Some general comments on novelty and significance
- Our work builds on a foundation established in several previous publications: 1) straightening provides a particular form of predictive coding, and provides a specific objective that has been shown consistent with biological representations [3, 9, 20]; 2) recent SSL developments provide effective methods for preventing representational collapse [2]; 3) recent empirical attempts to characterize, post-hoc, straightening in trained neural networks [16, 26]. The work that comes closest to ours in goals is [14], which tried using straightening as part of a learning objective with a more complex architecture. We are the first to show that straightening can actually achieve competitive SSL performance - specifically: 1) straightening learns richer semantic representations than state-of-the-art contrastive methods (as it keeps more information about the input than invariance objectives) and 2) these representations automatically inherit noise robustness. This makes our form of straightening an important new tool in the SSL toolkit, one which we expect to generalize to other learning setups (at the very least as a useful regularizer). Thus, this paper is just a first step, and we expect the community will build upon and expand our results.
Additional references:
[Real2017] Real, E., Shlens, J., Mazzocchi, S., Pan, X., & Vanhoucke, V. (2017). Youtube-boundingboxes: A large high-precision human-annotated data set for object detection in video. In proceedings of the IEEE Conference on Computer Vision and Pattern Recognition (pp. 5296-5305).

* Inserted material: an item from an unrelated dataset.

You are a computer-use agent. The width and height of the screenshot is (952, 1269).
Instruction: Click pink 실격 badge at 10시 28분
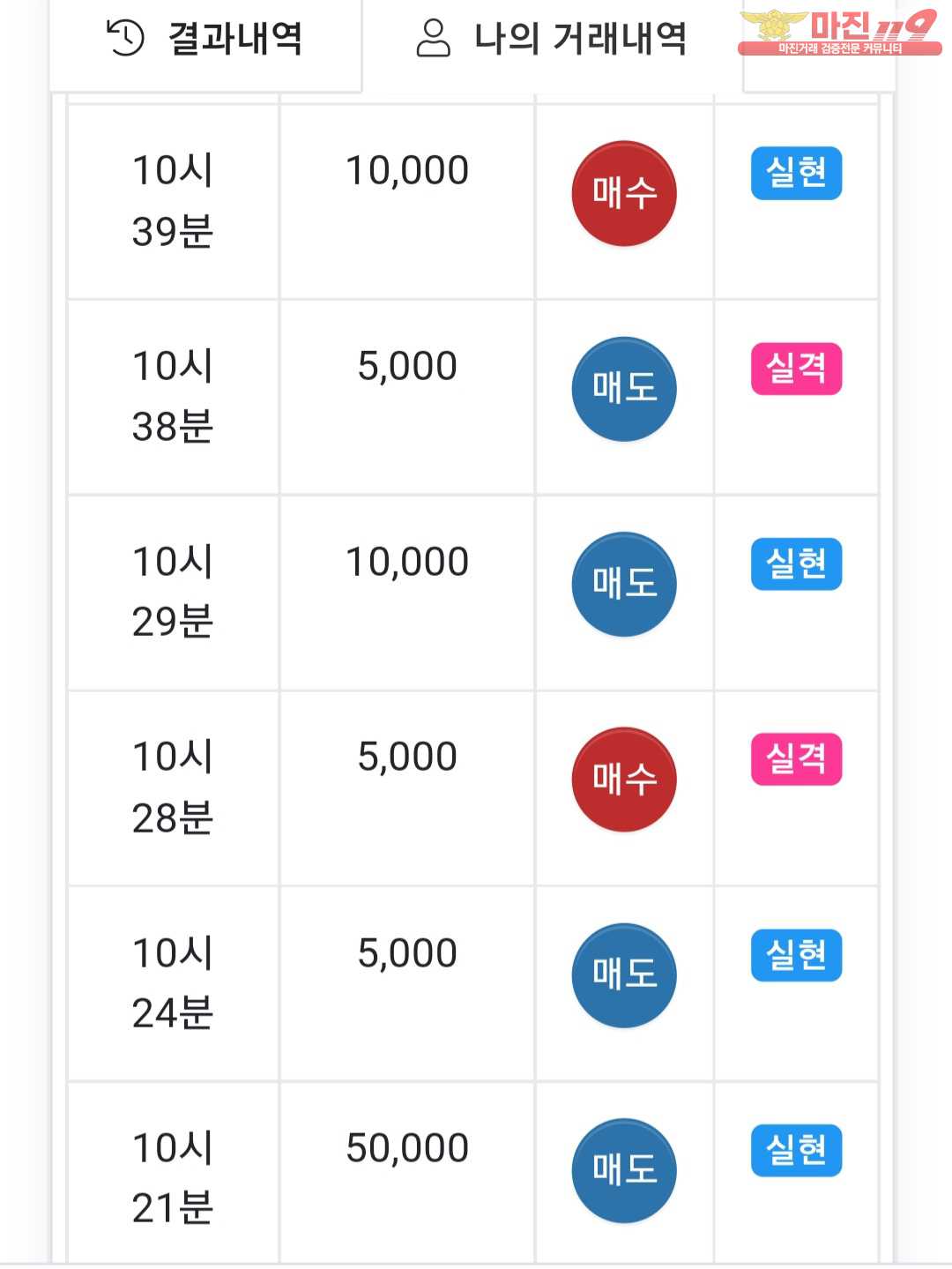coord(796,759)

[Ahmadyan2021] Ahmadyan, A., Zhang, L., Ablavatski, A., Wei, J., & Grundmann, M. (2021). Objectron: A large scale dataset of object-centric videos in the wild with pose annotations. In Proceedings of the IEEE/CVF conference on computer vision and pattern recognition (pp. 7822-7831).
[Geirhos2020] Geirhos, R., Narayanappa, K., Mitzkus, B., Bethge, M., Wichmann, F. A., & Brendel, W. (2020). On the surprising similarities between supervised and self-supervised models. arXiv preprint arXiv:2010.08377.

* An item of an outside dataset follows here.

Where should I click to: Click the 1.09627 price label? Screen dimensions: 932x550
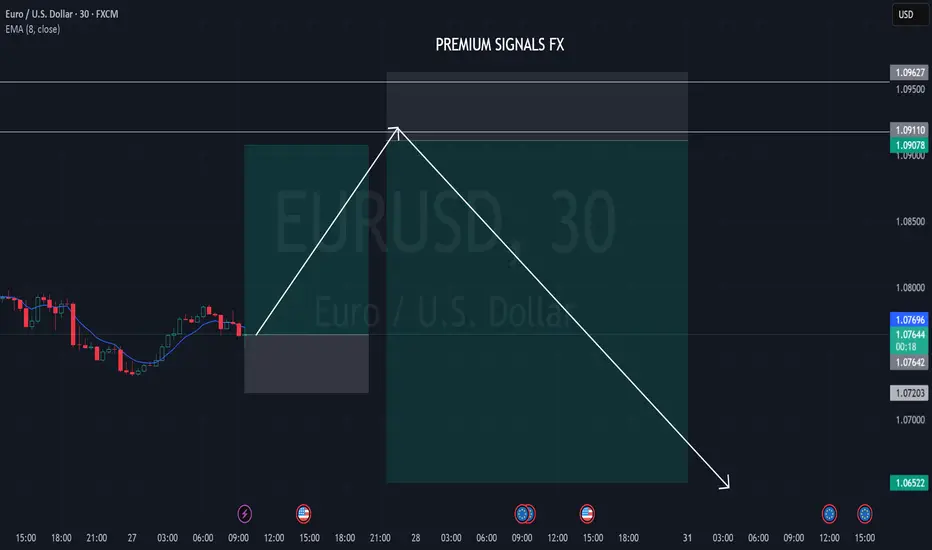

There has been significant interest in the idea of predictive coding, both in neuroscience and also in computer science. Here the authors argue that “straightening” the dynamics of information representation can facilitate predictions and implement this idea in a novel algorithm.
There was enthusiasm among the reviewers for this work, noting that the problem is under-studied in the field, the paper is well written, and praising its simplicity.
Some references were provided by reviewers (especially jxcp) for potential additional benchmarking/comparisons.
The authors provided reasonable and adequate answers to the main concerns.
I share the reviewers’ enthusiasm for this paper.